■ Article:
☆ ☆ ☆
One shortcoming of this system has been that court-appointed counsels were only available after the indictment. In other words, no free attorneys were available for detained suspects until the formal trial proceedings began. This has been constantly criticized as curtailing the right to due process. Thus, since 1990, local bar associations established a scheme called “attorneys on watch (Tôban Bengoshi)”[123]. Attorneys who registered voluntarily stand-by for certain days of the year and are dispatched on request by detained suspects. They are given one free consultation and advices by the attorney on watch[124]. Additionally, since 1990, legal aid by JLAA is also available to a suspect who appoints an attorney as his/her defense counsel[125]. In most cases, the repayment of the amount paid is exempted[126].

Recently, the Justice System Reform Council[127] recommended the extension of this scheme to court-appointed counsels, and therefore, free attorneys will be available for the pre-indictment stage as well[128]. The new scheme is expected to start in October 2006.

c) Are free attorneys provided only for defendants or also for plaintiffs?

Free attorneys are available only in criminal cases, thus only for the accused and not for the plaintiffs in civil cases.

d) Are free attorneys available also in civil cases or only in criminal cases?

Free attorneys are available only in criminal cases. See (b) above.

In civil cases, legal aid is provided by the JLAA (see (a) above); it must be repaid, and repayment is exempted only on an exceptional basis.

e) Are free attorneys available in administrative cases?

Free attorneys are available only in criminal cases. See (b) above.

f) How are attorneys compensated in these cases? Are their fees significantly reduced compared to ordinary fees?

Court-appointed defense counsels in criminal cases are compensated with fees paid by the State (article 38, Code of Criminal Procedure). The amount is determined by the trial courts according to what it holds as appropriate (article 8 (2), Criminal Procedure Costs Act[129]). In general, it is determined according to a standardized scale provided by the Supreme Court. According to the scale of compensation for 2003, the fees for average case with three days of trial are: 61,300 yen for cases in summary courts, 85,600 yen for district courts, 92,300 yen for high courts, and 99,600 yen for the Supreme Court. The fees compensated according to this scale are significantly lower than ordinary fees[130] (and which have been even reduced since 2003), and therefore, have caused strong dissatisfaction among attorneys. Bar associations have consistently demanded increase in compensated fees for court-appointed defense counsels[131].

g) In case of reduced compensation can attorneys refuse to serve poor clients?

As noted above in (b), an attorney cannot refuse to undertake the matter without due reason, if appointed by the court to serve as a free defense counsel of an accused.
In the case of civil cases with legal aid, an attorney is not prohibited from refusing to serve, and refusal does happen due to reduced compensation in such cases. However, as mentioned above in 2 (f), local bar associations strongly urges its members to engage in such activities to a certain extent as a kind of pro-bono activities. Furthermore, in normal cases, the JLAA requests bar associations to recommend an attorney who is appropriate for a case, and in such instances, it is unlikely for the recommended attorney to refuse service[132].

h) How much does the government spend in legal aid programs? Has the budget allocated to these programs increased or decreased in recent times?
☆ ☆ ☆
■ Extracted entries:
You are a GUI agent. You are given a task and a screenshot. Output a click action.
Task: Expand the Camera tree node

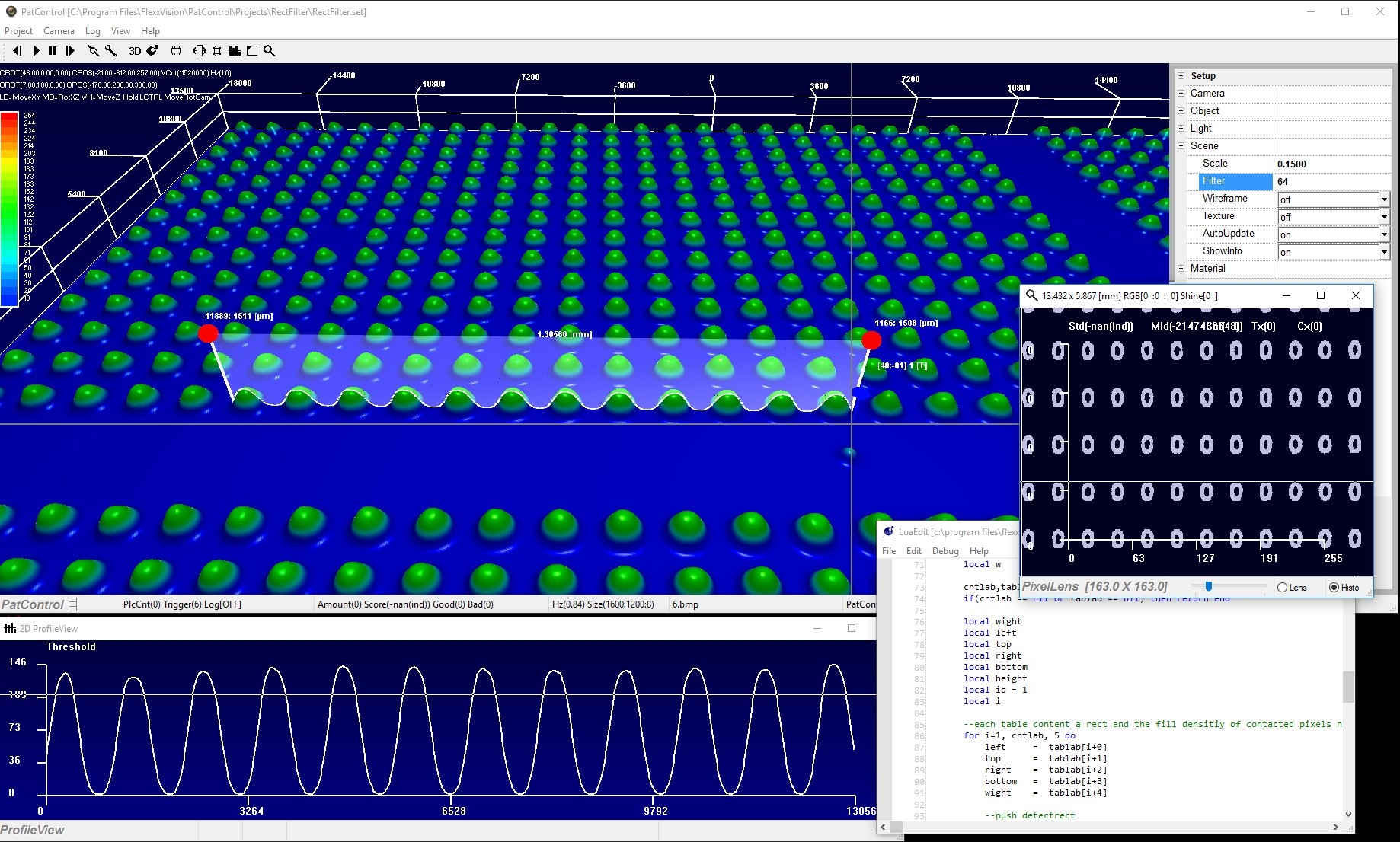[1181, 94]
☆ ☆ ☆
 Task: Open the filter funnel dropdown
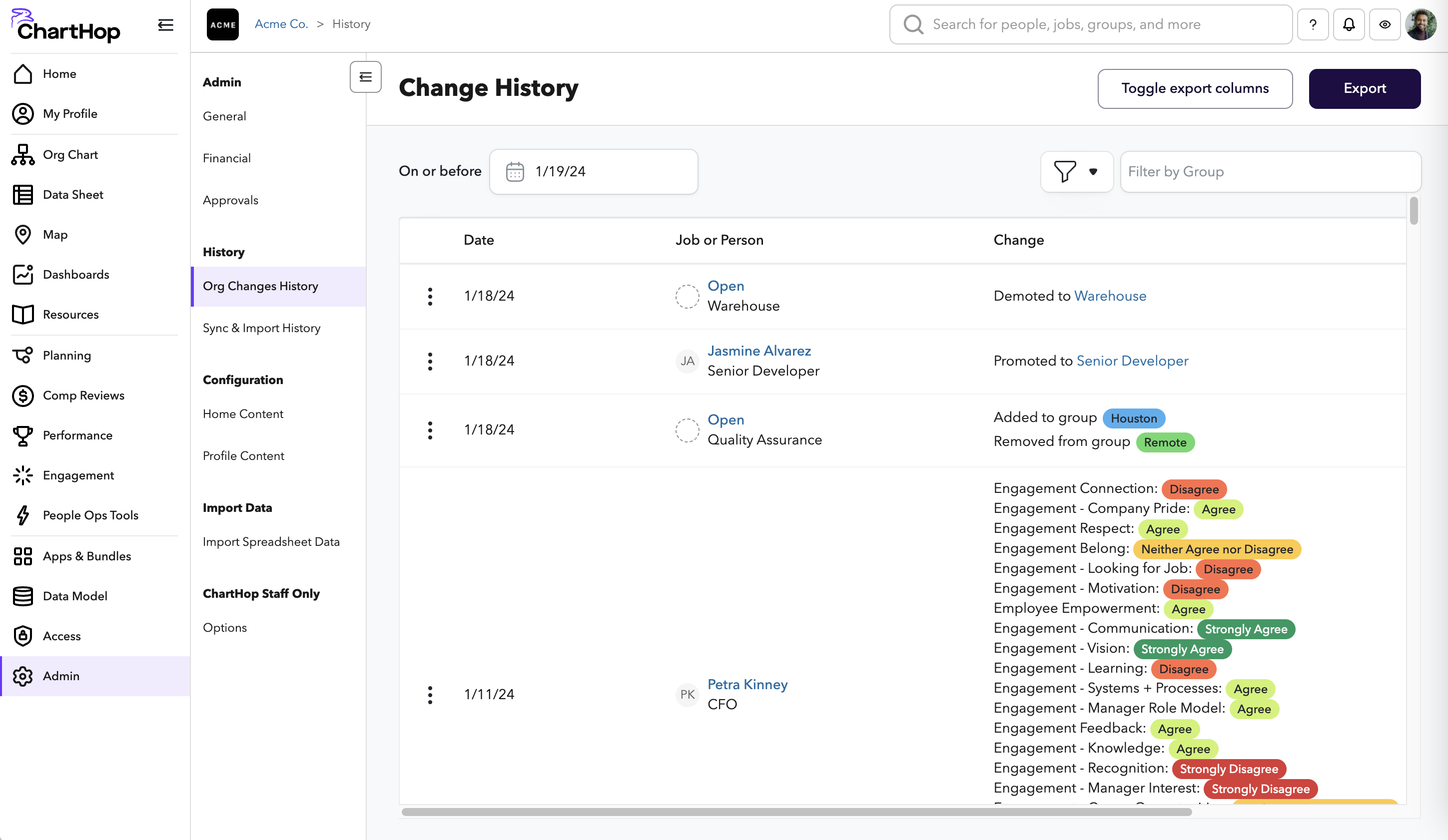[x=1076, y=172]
☆ ☆ ☆
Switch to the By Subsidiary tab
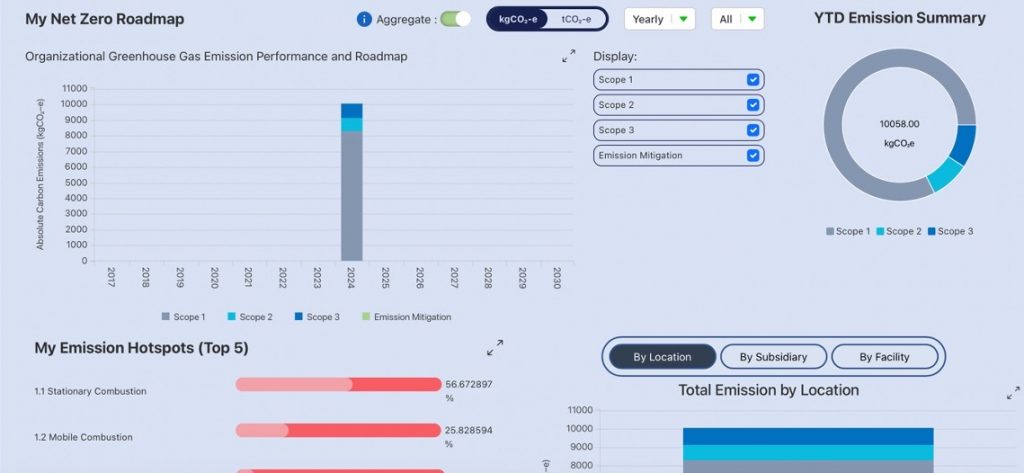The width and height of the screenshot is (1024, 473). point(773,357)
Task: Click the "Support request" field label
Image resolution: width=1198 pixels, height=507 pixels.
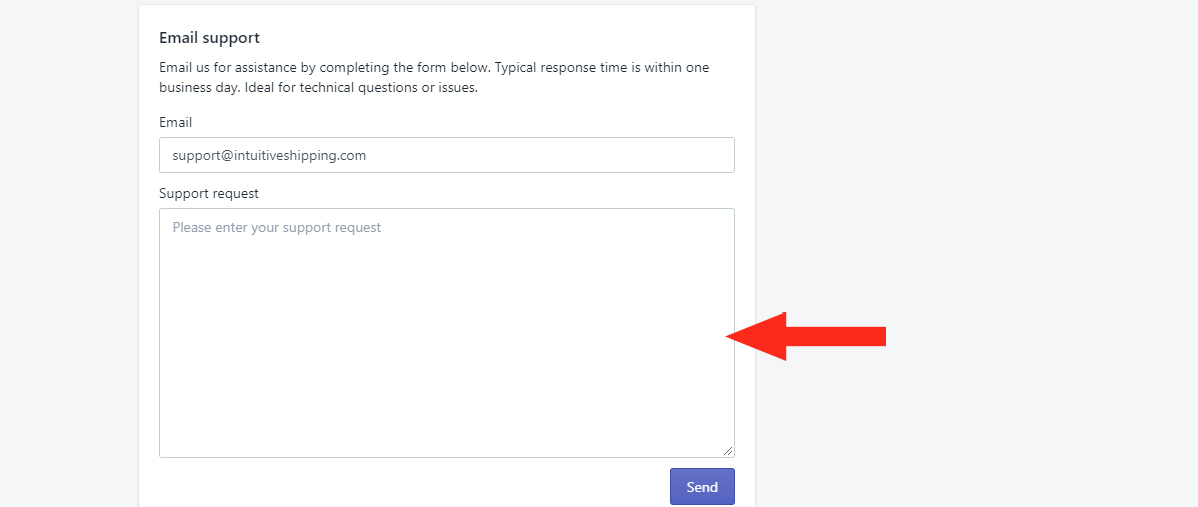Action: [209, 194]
☆ ☆ ☆
■ Task directions:
Under the 2003 compensation scale in the text on free attorneys, what fee is listed for an average case with three days of trial at each court level? The data above comes from a source unrelated to the text on free attorneys.

■ Response:
- Summary courts: 61,300 yen
- District courts: 85,600 yen
- High courts: 92,300 yen
- Supreme Court: 99,600 yen